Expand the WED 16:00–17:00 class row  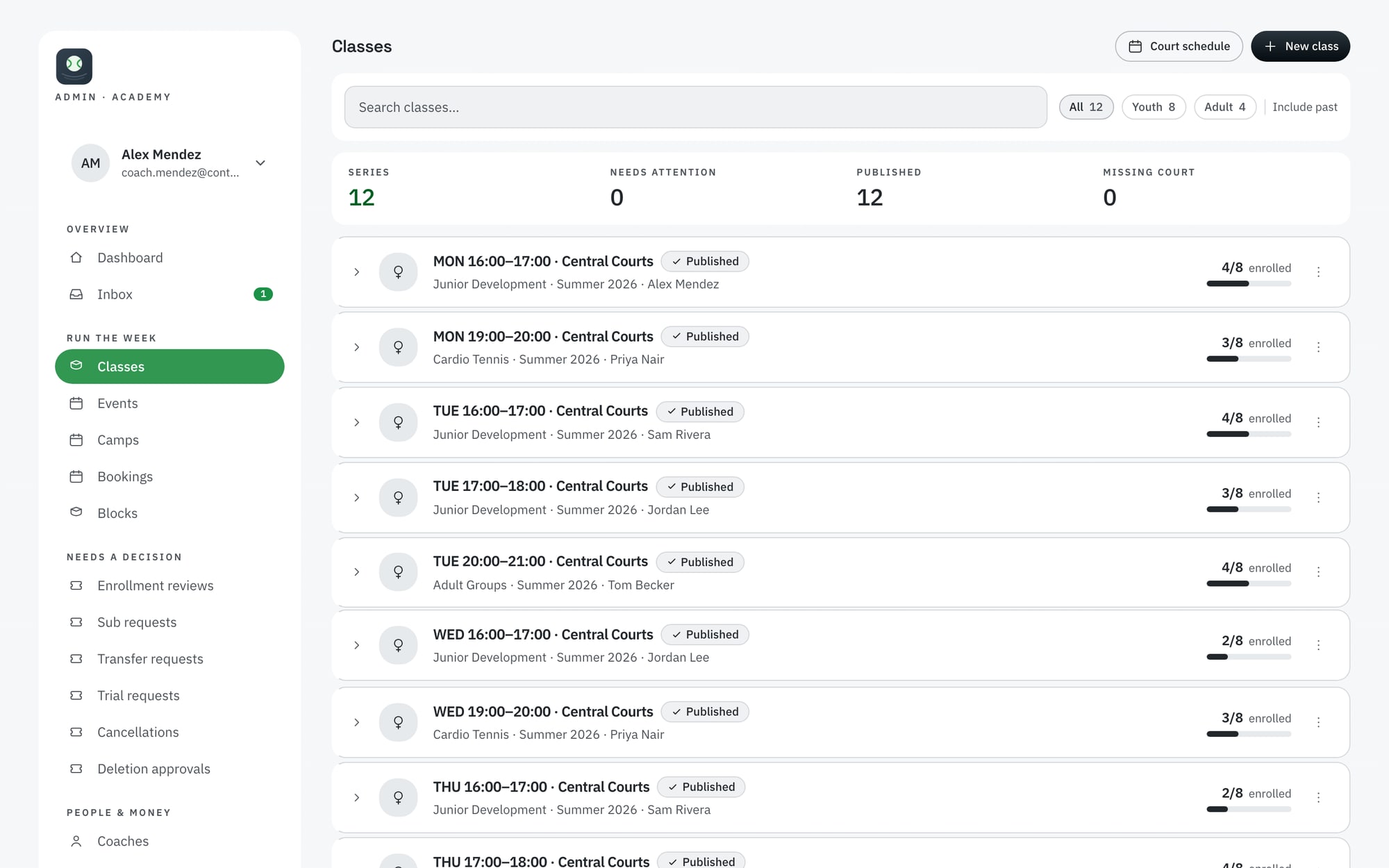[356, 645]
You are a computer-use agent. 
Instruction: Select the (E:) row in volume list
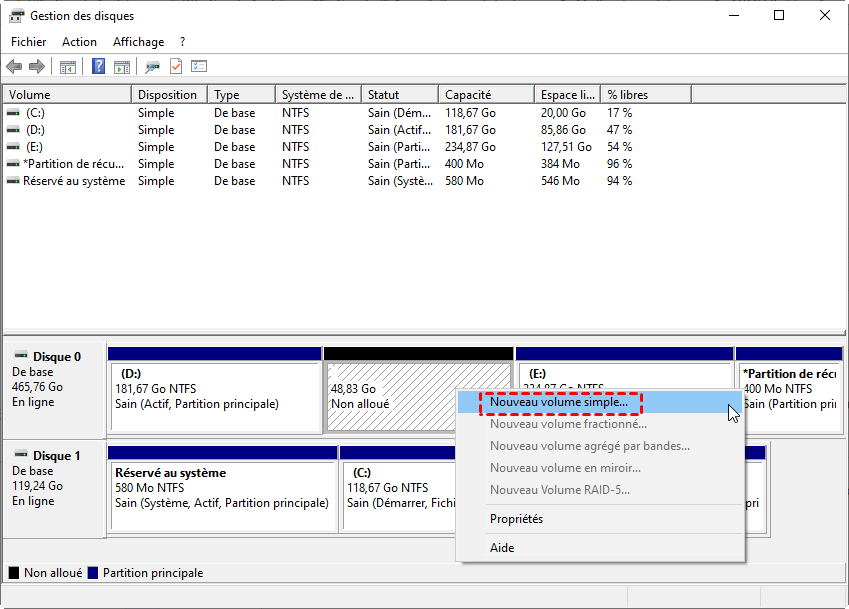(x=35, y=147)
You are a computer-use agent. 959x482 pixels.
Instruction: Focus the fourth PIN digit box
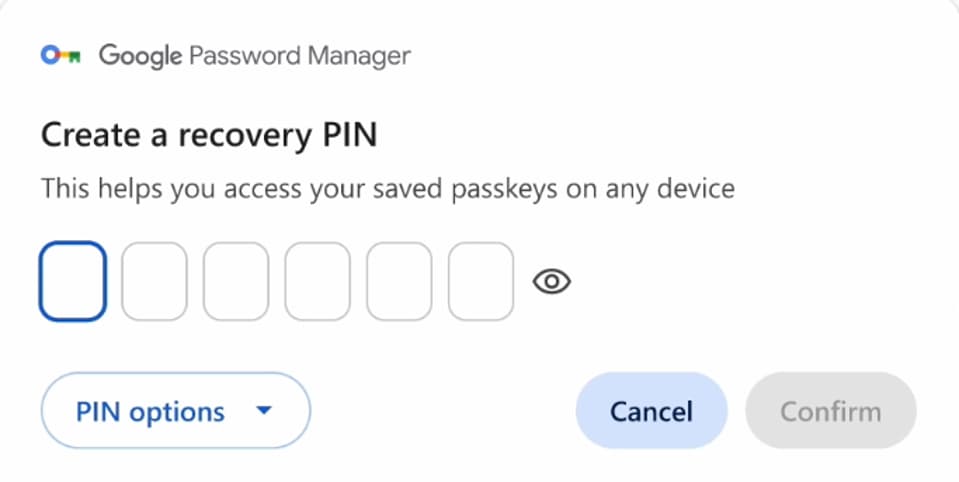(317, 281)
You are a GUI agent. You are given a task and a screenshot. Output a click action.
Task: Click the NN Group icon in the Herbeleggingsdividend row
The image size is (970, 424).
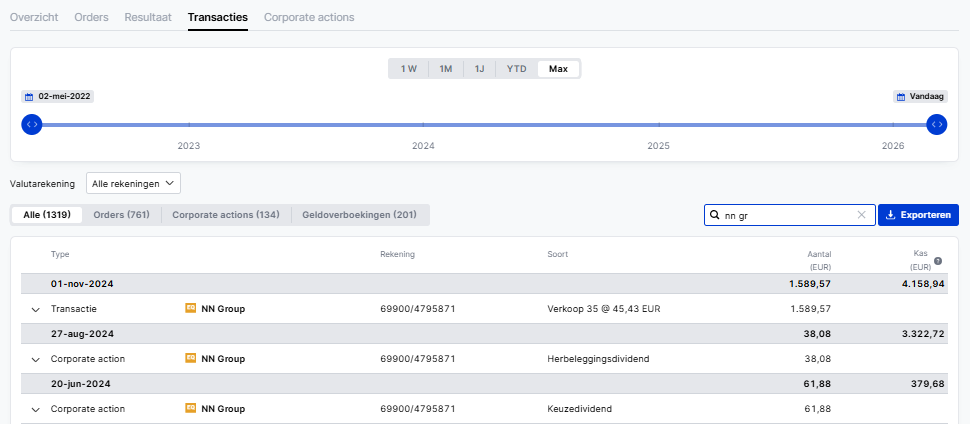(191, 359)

## Exercise
Nothing but the lines from the one containing "Task: Click the" through the last line of the material may appear in the answer, transcribed exactly and with no pictures.

## Expected answer
Task: Click the NN Group icon in the Herbeleggingsdividend row
The image size is (970, 424).
(191, 359)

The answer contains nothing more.